Night of the Lepus 1972 publicity still

The rousing finale is to electrocute the darn things using train tracks. Now, maybe I’m over thinking this, but why couldn’t they just hop over the tracks?  I also took the time to Mythbusters this by asking AI about cargo-hauling train tracks, because I thought they weren’t electrified, or maybe they could be by attaching lines from a conveniently located transmission tower right by the train tracks. It depends on the tracks, but yes, some may already be set up to carry an electrical charge, even if mostly diesel locomotives run on them. In the movie the tracks aren’t that type, but juicing them up from the tower will do the trick. Now here’s what’s really a nonsensical kicker that even Mythbusters would flick a Busted at. All those people leaving the town in their cars to escape the rabbit invasion, suddenly are now lined up beyond the tracks. Another comical scene with a soldier using a bullhorn directs them to turn on their headlights to attract the attention of the rabbits — meaning to get the rabbits to head towards them. Let that percolate a little for you. 

While I’m still reeling from the idea that hopping over the tracks would be pretty darn easy for giant rabbits, thus avoiding the electricity, you now have people, who were told to evacuate the town only to have them line up outside of town, trapped in their cars, and acting as guinea pigs to bring the rabbits to them. I’m glad one soldier at least told them to roll up their windows. So the only thing stopping the rabbits from crushing them in their cars is train tracks that hopefully will be stepped on by those big paws, assuming the voltage is high enough to fricassee them. Toss in some really short stock footage of machine gun nests taken from War of the Worlds and let the hopping into the frying pan commence.

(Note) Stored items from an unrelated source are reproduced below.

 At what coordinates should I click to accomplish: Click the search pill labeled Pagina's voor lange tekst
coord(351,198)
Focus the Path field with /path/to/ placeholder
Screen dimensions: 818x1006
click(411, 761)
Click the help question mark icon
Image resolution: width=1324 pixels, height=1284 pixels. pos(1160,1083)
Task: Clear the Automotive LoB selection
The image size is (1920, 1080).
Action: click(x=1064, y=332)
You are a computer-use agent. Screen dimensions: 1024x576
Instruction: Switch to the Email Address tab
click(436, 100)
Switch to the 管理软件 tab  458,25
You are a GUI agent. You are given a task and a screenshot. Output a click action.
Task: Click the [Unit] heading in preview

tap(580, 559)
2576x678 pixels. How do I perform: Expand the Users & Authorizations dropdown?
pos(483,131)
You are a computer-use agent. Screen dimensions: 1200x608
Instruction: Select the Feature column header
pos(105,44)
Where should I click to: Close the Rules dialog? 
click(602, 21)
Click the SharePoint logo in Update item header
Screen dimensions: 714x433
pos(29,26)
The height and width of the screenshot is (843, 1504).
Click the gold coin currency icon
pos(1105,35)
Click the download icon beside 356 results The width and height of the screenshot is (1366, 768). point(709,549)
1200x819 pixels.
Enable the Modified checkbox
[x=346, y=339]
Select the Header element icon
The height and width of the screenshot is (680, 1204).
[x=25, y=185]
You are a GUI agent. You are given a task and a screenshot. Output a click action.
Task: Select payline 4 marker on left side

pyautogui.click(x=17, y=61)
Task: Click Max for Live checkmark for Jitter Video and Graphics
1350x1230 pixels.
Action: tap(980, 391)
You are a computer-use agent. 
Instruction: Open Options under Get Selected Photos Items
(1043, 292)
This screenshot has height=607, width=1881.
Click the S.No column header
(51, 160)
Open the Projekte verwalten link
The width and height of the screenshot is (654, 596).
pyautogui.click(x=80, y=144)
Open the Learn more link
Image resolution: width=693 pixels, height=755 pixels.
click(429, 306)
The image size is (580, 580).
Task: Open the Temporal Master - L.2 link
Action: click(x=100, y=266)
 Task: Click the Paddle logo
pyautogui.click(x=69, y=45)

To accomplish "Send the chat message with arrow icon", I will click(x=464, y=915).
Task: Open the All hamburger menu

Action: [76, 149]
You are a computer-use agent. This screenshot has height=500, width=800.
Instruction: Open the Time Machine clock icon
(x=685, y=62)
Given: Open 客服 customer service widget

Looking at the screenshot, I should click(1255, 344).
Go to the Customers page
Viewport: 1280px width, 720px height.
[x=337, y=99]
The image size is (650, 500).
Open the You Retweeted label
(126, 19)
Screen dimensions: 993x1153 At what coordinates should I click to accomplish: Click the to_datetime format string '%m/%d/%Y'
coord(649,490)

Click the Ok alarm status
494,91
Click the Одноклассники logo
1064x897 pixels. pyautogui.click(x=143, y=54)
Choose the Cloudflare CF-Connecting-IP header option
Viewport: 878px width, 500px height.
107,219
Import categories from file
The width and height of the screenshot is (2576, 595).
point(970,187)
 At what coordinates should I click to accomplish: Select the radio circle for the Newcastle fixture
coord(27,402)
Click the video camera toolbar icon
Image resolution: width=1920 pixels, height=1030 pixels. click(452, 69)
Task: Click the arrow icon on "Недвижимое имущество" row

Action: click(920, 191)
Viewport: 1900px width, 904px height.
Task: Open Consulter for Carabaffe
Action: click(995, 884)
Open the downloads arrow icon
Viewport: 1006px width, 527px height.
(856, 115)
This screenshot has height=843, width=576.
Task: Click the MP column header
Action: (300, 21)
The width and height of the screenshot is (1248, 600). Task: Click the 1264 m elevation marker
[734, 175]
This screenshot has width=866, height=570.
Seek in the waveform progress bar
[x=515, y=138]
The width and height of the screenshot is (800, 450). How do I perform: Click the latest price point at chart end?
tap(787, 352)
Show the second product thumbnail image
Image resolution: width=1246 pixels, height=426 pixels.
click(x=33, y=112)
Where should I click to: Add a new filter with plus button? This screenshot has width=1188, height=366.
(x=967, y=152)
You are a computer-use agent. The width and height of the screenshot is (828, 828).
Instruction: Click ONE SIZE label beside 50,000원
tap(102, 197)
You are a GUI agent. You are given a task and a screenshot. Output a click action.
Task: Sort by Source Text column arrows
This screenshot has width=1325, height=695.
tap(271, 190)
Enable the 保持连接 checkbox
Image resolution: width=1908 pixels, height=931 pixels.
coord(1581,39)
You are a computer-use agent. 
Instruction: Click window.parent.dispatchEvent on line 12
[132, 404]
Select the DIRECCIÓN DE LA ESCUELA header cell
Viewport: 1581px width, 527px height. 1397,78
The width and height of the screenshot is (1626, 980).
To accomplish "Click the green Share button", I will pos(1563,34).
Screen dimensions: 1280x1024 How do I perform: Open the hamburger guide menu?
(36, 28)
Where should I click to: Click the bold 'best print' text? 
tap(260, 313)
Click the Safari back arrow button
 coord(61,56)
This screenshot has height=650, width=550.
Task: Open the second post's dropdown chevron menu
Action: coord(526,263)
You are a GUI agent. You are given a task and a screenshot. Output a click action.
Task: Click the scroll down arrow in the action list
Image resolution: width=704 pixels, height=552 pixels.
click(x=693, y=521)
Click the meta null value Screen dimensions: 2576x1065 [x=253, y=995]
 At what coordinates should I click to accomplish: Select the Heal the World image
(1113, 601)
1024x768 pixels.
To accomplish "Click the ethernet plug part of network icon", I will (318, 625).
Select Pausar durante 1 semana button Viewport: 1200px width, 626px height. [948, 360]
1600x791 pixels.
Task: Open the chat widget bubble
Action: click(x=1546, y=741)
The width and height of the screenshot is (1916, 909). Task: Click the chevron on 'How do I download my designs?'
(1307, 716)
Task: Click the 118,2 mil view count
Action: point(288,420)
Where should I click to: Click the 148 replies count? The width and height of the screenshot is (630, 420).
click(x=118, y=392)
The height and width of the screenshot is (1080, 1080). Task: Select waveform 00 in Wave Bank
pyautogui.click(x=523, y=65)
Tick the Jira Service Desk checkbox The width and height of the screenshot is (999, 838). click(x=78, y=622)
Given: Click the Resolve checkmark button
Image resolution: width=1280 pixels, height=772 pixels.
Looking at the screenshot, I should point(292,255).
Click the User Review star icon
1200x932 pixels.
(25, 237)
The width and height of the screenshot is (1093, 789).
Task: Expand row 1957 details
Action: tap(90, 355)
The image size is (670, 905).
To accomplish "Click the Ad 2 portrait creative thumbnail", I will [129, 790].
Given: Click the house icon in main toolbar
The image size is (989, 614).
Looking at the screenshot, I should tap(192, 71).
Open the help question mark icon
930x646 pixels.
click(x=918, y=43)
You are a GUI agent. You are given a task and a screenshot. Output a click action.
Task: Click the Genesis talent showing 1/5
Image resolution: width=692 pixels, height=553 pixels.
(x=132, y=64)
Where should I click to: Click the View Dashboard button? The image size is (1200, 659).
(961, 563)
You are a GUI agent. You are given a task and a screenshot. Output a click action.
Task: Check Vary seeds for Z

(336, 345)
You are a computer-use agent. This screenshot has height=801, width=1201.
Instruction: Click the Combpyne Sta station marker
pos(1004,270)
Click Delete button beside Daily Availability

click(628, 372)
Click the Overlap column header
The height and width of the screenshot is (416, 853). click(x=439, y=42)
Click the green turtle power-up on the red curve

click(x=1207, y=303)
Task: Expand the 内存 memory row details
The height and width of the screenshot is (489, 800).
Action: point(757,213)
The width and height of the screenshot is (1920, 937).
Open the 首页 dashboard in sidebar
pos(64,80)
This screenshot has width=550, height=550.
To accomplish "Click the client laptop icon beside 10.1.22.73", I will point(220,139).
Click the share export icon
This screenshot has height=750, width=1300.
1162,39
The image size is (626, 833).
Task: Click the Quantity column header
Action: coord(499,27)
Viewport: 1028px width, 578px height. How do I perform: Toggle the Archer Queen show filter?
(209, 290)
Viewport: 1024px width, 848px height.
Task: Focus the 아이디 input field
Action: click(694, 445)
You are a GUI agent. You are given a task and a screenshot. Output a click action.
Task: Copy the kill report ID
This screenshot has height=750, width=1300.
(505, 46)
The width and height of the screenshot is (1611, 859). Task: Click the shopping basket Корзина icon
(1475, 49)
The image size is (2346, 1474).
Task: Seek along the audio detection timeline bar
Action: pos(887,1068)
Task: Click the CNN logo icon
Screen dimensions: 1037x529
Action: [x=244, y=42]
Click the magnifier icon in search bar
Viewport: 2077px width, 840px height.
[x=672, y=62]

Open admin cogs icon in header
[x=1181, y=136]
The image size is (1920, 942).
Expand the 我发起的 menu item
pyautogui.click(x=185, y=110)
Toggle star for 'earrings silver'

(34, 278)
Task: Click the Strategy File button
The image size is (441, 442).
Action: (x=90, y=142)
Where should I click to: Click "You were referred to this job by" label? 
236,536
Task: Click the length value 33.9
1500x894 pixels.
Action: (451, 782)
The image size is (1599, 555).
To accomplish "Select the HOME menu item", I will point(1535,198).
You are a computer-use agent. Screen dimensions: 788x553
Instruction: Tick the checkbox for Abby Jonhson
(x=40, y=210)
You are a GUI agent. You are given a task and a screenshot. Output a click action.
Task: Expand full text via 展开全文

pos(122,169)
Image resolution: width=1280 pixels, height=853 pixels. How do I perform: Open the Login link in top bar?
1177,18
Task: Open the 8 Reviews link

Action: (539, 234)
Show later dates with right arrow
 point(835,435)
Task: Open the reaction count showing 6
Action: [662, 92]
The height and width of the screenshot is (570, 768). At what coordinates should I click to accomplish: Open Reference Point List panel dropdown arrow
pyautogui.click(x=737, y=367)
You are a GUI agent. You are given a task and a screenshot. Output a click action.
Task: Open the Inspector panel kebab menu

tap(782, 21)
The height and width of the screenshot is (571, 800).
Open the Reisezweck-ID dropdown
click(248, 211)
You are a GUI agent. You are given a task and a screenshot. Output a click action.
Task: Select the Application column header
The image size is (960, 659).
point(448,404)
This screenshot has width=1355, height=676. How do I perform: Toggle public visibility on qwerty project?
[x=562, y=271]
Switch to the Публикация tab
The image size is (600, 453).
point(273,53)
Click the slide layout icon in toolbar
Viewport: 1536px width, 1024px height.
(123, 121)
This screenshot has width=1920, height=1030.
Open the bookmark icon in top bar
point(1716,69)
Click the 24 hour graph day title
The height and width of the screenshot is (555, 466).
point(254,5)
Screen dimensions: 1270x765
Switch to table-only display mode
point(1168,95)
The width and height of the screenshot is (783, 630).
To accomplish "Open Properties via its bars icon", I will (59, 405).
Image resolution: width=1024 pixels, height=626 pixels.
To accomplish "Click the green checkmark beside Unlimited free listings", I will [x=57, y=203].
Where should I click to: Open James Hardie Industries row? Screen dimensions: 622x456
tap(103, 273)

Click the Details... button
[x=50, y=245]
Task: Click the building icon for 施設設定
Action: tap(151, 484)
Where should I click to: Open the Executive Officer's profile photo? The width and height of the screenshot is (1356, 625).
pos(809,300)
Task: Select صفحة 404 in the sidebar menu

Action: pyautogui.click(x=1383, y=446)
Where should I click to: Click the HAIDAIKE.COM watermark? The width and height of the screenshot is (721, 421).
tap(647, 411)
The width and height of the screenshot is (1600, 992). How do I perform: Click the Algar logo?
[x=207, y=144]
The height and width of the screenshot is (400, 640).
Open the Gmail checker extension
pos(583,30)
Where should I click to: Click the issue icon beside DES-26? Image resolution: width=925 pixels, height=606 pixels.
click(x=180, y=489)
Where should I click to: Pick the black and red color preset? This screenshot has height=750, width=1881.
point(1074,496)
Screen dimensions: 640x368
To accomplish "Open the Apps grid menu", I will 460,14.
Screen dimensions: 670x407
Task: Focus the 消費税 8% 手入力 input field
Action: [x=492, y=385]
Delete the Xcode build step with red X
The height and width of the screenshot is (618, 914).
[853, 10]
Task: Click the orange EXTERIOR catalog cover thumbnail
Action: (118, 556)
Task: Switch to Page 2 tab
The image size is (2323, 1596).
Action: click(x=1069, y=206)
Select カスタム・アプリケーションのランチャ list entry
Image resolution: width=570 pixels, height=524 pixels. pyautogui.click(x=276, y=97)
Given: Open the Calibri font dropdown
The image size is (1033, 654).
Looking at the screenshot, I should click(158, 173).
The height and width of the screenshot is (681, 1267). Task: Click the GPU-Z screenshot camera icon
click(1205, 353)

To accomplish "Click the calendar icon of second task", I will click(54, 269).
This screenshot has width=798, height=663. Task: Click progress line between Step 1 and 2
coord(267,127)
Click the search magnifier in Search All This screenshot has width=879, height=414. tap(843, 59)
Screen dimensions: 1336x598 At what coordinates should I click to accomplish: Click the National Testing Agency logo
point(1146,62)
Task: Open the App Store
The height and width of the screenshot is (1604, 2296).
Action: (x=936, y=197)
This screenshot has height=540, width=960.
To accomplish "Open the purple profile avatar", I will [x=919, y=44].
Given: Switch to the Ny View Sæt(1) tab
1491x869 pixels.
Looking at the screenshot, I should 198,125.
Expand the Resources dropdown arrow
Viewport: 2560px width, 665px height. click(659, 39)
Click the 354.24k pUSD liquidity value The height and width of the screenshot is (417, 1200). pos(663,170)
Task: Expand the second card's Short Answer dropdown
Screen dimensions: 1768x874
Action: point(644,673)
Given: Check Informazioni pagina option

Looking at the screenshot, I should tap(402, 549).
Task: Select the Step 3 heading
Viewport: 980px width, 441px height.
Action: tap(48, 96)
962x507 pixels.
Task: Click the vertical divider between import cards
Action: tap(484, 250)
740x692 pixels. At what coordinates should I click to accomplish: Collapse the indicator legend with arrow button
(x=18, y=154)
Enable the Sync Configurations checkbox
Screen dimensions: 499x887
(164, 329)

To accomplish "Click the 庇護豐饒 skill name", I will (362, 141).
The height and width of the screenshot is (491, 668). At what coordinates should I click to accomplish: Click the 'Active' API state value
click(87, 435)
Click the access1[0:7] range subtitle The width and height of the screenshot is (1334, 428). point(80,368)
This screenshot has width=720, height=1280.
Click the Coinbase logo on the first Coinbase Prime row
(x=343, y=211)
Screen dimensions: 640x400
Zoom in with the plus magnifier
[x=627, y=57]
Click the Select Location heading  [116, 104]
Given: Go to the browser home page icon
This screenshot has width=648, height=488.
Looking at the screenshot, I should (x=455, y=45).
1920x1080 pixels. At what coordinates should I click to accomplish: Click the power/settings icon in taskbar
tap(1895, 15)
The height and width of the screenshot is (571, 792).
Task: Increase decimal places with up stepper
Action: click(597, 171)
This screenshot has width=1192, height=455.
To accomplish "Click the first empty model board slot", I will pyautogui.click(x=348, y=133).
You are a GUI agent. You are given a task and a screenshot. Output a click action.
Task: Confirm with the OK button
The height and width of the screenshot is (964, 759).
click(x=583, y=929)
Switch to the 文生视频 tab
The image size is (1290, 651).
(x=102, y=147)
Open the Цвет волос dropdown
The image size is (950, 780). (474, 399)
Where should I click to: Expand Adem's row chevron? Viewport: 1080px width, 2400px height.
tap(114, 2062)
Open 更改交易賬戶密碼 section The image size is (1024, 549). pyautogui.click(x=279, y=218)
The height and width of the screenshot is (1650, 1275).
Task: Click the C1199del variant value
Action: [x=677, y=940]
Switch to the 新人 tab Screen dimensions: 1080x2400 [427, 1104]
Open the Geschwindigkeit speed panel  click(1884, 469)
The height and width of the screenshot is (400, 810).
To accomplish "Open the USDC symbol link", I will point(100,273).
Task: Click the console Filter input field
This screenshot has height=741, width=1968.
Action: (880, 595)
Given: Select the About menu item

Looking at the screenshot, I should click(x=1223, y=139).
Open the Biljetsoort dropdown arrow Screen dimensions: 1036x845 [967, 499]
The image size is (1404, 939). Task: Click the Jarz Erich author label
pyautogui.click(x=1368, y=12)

The saving grace for many bad movies is cult status. To achieve that, a movie must be bad on many points of failure, but redeemable only because those points of failure are quirky or funny enough to make watching the movie still enjoyable in a glad I’m not on that train wreck sort of way. Night of the Lepus is a cult movie for that reason. Give a party-viewing, with alcohol, and you will be fine and maybe a bit more appreciative of movies that avoid such points of failure.